In terms of gender as an example and central issue in Irish academia: a key problem is that that set of practices collected under the term collegiality often do not fit women very well.  The 'rules of the game' in academia have been defined in a highly masculinised environment and context. They often do not fit other individuals (minorities, first generation academics) particularly well either. Female academics have been the net losers during the so-called golden age of collegiality and in the neo liberal managerialist wave in HEI’s. Fundamentally new structures and vision are therefore required. It is possible to list off a range of massively successful and brilliant Irish female academics who were never promoted beyond College Lecturer in their entire careers during the so called collegiality phase – such as Micheline Sheehy Skeffington, Margaret McCurtain the Historian, and several female colleagues in UCC many of whom retired on very small pensions compared to their SL and Professorial colleagues and who after 30 to 40 years live very modest lifestyles indeed. The neo liberal, managerialist phase of the Universities is unfortunately proving no different.

So with this caveat about romanticizing the pre neo liberal phase of the Universities (or over egging the pudding), we might ask today more critically, what is there to be gained by developing new modes and forms of collegiality at the current conjuncture? Who is defining collegiality in the broader field of debates about the Universities? Who is participating in the debate about collegiality and what groups are not present or visible in this debate?

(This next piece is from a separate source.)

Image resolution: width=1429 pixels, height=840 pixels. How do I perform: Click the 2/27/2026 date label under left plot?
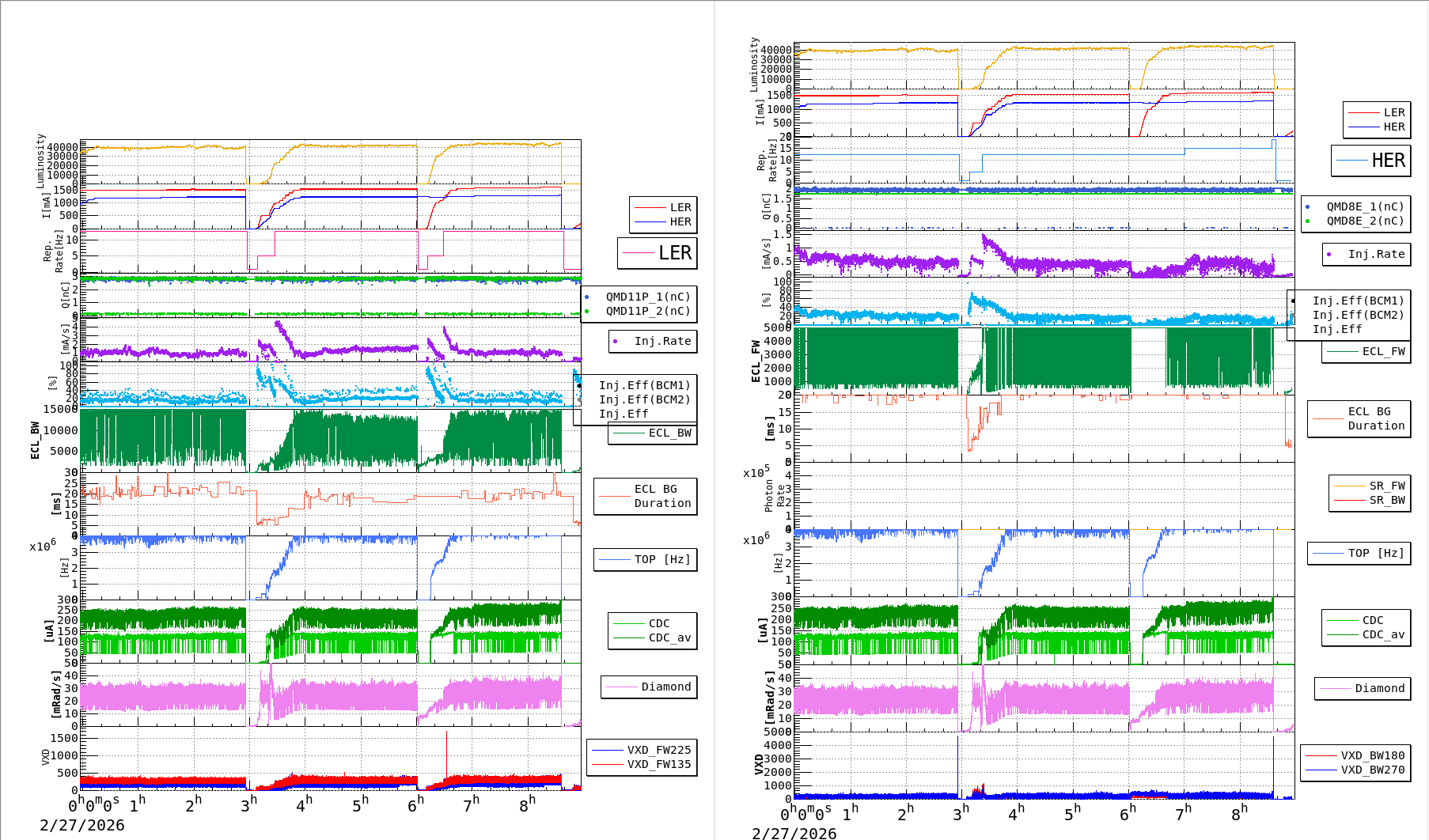82,825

Mary Gallagher http://defendtheuniversity.ie/?page_id=232 on the Defend the University blog aptly suggests that:

“Collegiality is probably best defined as an ethos based on mutual recognition and support amongst colleagues. It cuts across institutional hierarchies and so isn’t associated with heavily bureaucratized institutions or with hierarchical organizations like armies. And because it can’t be measured or managed, imposed or manufactured, bought or sold, it is not usually a feature of highly engineered, highly competitive corporations either. Certainly, along with the relation of trust between teacher and student, constructive, collegial solidarity is the glue that holds the academic workplace together.”

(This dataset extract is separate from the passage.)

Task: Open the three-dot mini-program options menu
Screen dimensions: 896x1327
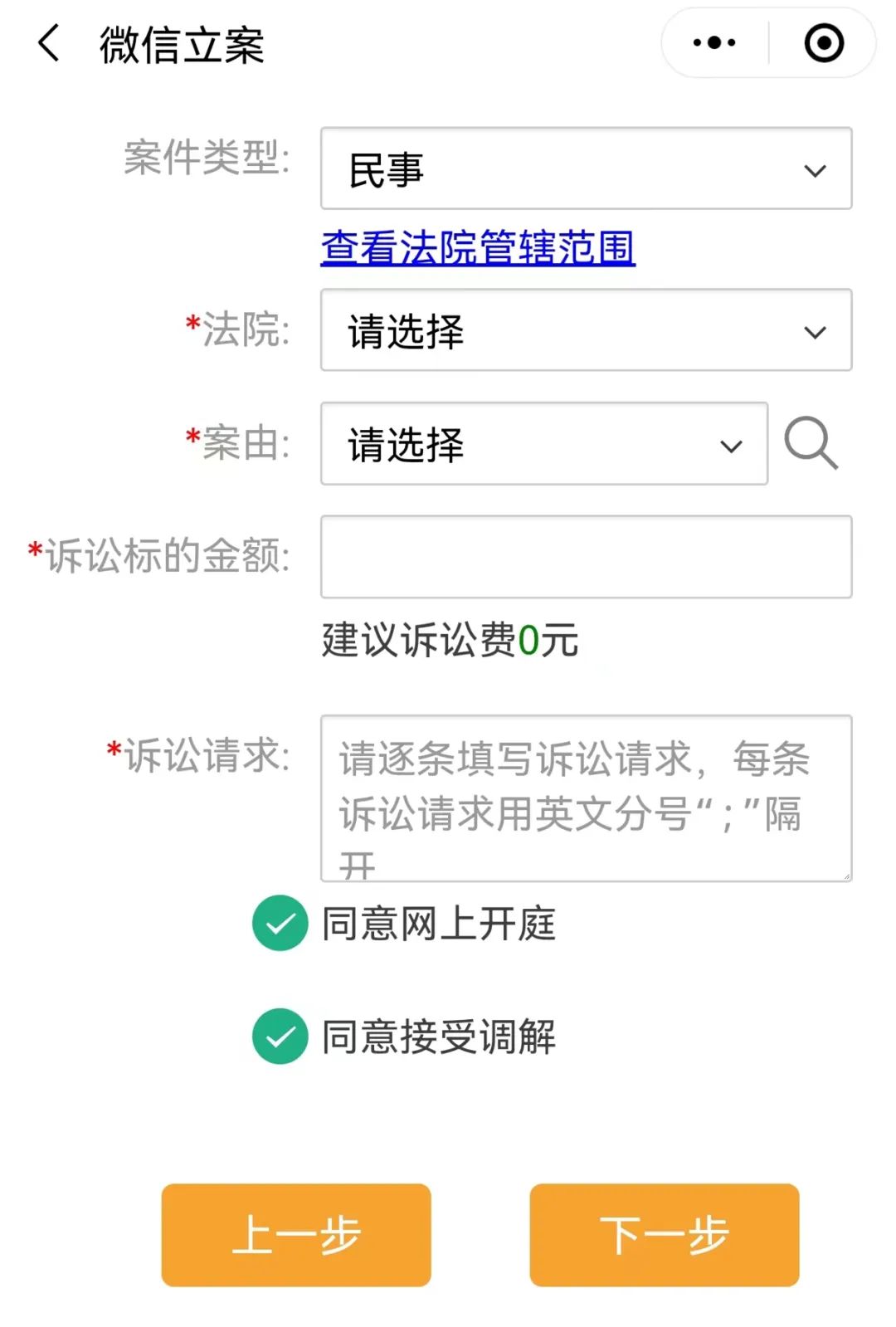Action: pos(715,41)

At the same time she acknowledges that, collegiality is a more precarious ethos in academe than in many other professional or work contexts. This is, she argues, because “…academics some of life’s most competitive individualists. They are the high achievers of their peer-groups at school and in college; they are well used to imposing the highest academic standards on themselves and they spend much of their working life reviewing, refereeing and grading the academic work of their students and peers. And like all intellectual workers they are – as the French thinker Paul Valéry famously lamented –  themselves doomed to be eternal candidates.  They are only as secure as their most recent book, article, promotion, grant award, lecture, review or distinction allows them to feel.  They are, as a result, in constant competition with themselves and with each other.”

There is a fundamental contradiction therefore between redefining and reimagining collegiality as a laudable aspiration and the reality of how well collegiality (past and present) sits with the current working conditions and future prospects of Irish academics, including women. This contradiction is especially stark when considered in relation to the massive level gender inequality apparent in Irish HEI's and the kind of fundamental overhaul in the University system which is required to address this.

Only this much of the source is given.